Intanto il comitato esecutivo dell’Unesco ha approvato una risoluzione che condanna la gestione israeliana della spianata delle moschee di Gerusalemme, escludendo però in un cambiamento dell’ultimo minuto un passaggio che definiva il muro del pianto come parte integrante della moschea di Al Aqsa, e quindi luogo di culto islamico. Lo afferma l’emittente francese France24.

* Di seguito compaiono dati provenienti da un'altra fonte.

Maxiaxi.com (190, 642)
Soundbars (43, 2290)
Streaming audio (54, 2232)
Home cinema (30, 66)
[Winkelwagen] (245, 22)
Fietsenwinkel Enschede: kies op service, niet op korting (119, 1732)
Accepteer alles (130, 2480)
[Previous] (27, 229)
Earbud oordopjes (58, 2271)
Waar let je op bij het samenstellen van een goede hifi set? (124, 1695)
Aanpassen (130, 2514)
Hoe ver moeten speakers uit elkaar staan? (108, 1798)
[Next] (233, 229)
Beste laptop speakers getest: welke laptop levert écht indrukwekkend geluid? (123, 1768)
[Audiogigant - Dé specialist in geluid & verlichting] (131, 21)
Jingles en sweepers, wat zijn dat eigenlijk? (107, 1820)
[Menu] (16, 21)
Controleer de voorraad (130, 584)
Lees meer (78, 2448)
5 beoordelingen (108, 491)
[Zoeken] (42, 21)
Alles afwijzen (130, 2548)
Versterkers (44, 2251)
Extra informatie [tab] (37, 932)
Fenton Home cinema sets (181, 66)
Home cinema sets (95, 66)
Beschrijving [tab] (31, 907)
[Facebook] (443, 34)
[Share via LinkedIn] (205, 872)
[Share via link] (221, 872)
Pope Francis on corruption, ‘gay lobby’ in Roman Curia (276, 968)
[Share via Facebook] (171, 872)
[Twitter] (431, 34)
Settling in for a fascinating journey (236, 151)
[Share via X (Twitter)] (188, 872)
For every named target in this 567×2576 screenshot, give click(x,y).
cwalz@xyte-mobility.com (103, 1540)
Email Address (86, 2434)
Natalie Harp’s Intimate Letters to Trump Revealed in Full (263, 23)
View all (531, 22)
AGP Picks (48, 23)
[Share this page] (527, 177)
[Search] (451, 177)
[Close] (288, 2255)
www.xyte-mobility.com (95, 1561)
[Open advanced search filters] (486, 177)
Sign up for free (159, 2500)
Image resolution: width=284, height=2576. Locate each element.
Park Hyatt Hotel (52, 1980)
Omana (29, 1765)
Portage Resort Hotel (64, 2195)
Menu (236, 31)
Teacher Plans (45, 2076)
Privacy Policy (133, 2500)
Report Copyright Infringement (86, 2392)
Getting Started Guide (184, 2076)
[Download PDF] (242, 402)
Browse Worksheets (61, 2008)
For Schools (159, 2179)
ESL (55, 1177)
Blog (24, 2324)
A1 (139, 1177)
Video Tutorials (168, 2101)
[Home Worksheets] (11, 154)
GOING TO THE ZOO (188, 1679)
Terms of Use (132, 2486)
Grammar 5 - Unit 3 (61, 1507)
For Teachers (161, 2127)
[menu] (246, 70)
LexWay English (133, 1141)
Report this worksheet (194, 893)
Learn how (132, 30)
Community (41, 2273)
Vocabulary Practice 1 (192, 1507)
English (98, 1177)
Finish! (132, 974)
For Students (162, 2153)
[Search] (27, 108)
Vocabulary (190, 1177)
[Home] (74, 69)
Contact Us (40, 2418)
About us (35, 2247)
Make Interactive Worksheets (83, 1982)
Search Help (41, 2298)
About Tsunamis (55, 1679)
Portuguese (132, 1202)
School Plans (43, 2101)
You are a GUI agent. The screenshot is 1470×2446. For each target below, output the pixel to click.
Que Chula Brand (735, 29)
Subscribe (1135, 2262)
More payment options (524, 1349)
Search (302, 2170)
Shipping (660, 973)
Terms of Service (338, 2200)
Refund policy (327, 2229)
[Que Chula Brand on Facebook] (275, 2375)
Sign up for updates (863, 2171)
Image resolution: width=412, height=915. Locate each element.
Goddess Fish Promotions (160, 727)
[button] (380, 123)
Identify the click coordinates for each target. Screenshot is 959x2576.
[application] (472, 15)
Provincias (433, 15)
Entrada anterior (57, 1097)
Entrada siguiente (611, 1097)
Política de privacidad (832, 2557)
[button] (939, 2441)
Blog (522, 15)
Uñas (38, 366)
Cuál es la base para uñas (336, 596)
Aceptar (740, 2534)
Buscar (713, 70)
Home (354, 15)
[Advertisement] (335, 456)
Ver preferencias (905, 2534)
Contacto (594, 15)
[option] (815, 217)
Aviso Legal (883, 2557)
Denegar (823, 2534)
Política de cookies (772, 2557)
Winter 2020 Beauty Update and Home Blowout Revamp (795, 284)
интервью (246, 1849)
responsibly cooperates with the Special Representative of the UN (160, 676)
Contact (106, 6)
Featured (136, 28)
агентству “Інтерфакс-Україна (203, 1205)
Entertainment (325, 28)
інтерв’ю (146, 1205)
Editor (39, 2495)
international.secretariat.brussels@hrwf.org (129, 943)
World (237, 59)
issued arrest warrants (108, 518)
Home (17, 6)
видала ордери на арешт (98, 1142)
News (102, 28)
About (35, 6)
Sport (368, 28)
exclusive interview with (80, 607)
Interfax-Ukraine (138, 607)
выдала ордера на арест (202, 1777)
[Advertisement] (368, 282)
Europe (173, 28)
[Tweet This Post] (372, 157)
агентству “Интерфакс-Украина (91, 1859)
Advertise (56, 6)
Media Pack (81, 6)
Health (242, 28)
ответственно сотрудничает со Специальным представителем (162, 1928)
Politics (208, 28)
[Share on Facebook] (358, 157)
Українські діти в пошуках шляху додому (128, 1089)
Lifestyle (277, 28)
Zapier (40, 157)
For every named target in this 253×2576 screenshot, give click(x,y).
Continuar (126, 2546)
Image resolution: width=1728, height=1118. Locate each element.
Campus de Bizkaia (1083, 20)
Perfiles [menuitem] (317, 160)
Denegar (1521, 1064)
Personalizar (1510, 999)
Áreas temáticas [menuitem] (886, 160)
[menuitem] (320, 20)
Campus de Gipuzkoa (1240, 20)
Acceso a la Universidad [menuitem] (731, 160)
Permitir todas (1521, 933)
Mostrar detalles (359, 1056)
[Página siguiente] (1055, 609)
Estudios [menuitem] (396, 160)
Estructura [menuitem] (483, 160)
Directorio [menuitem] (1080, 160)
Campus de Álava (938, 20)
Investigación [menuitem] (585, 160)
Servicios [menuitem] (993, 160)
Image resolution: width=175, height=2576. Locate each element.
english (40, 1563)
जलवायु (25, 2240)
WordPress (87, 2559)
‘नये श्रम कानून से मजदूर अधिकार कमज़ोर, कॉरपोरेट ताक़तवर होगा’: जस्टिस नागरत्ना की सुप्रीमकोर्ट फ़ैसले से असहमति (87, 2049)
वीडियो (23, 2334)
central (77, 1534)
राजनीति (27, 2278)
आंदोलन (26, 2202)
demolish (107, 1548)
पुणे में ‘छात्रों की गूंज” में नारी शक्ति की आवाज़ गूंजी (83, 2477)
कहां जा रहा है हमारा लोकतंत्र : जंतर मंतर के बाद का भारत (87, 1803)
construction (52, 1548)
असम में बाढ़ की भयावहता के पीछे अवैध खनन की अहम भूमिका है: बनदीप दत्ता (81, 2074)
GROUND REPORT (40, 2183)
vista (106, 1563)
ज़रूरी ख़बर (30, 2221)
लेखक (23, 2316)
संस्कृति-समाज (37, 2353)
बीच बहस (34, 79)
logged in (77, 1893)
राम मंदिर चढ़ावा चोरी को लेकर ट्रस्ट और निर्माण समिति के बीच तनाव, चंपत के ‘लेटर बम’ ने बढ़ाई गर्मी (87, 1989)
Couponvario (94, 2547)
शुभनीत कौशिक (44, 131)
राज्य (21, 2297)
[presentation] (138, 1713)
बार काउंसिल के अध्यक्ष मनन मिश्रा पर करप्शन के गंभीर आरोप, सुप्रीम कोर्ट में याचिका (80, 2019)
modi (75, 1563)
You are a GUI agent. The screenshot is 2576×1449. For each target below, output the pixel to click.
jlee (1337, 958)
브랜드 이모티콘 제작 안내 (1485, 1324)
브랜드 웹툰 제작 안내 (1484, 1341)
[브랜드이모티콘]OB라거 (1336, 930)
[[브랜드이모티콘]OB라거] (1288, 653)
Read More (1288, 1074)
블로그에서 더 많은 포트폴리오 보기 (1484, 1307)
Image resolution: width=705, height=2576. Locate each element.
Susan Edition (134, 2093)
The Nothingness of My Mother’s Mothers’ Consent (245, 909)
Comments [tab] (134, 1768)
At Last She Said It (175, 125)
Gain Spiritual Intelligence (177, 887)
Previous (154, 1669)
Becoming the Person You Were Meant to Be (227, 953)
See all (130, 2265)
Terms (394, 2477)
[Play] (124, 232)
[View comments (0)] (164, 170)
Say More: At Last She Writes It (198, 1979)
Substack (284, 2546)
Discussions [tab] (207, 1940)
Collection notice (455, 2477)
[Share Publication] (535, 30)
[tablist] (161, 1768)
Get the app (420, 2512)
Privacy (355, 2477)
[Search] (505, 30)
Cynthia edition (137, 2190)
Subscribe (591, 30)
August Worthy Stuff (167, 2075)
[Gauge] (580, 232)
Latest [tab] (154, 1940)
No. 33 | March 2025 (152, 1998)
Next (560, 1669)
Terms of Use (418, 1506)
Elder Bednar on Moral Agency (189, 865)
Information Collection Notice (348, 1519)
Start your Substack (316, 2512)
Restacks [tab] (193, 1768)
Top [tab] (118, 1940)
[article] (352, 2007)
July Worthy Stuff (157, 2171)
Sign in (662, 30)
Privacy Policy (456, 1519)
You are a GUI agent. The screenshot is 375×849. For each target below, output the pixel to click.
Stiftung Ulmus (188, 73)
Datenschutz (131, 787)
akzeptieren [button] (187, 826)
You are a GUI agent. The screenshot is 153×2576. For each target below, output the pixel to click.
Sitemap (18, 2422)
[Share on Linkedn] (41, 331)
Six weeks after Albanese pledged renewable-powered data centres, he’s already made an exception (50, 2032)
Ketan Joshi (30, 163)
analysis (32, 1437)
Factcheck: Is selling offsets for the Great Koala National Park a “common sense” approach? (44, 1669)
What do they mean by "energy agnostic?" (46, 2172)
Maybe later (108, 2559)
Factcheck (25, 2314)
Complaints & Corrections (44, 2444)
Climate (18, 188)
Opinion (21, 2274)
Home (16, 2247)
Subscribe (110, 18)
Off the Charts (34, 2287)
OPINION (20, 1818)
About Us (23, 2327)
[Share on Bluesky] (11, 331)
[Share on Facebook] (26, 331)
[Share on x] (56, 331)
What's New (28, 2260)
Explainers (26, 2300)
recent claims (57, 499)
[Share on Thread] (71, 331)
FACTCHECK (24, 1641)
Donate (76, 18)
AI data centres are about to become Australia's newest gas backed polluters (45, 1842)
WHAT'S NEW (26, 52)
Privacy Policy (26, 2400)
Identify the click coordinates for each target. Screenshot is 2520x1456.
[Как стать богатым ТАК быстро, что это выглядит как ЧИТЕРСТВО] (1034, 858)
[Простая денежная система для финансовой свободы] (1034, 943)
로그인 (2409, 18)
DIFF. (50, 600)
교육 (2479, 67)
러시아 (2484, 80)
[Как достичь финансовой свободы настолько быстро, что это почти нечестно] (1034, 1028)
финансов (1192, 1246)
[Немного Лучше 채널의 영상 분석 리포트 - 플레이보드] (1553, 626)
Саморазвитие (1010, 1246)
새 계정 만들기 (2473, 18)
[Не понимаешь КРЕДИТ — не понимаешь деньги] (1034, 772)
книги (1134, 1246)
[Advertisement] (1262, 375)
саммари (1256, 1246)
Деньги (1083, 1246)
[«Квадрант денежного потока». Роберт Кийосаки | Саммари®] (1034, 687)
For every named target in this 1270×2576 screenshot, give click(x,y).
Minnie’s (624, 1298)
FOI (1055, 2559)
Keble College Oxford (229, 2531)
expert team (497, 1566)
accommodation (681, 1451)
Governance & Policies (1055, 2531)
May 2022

L’approvazione è arrivata con 26 voti a favore, 5 contrari (tra cui Usa, Gran Bretagna e Germania) e 25 astensioni. L’Unesco non ha al momento fornito alla stampa un testo ufficiale della risoluzione, precisa l’emittente, ma l’informazione è stata confermata anche da fonti arabe. Il paragrafo eliminato era stato proposto da un gruppo di Paesi musulmani, ma nei giorni scorsi aveva ricevuto forti critiche sia dal governo israeliano sia dagli stessi vertici dell’Unesco. La direttrice generale, Irina Bokova, aveva detto di «deplorare» la presenza di una simile dichiarazione, invitando il comitato a «prendere decisioni che non infiammino ulteriormente le tensioni sul campo e incoraggino il rispetto per la sacralità dei Luoghi Santi». La parte approvata include invece una condanna sulle restrizioni alla libertà di culto sulla spianata delle Moschee, e di altre azioni di Israele legate alla tutela del sito.

Dal canto suo Israele respinge «totalmente» la risoluzione dell’Unesco sui Luoghi santi di Gerusalemme arrivando a definirla «vergognosa» perché «mira a trasformare il conflitto israelo-palestinese in uno scontro di religioni». Lo afferma il ministero degli Esteri israeliano.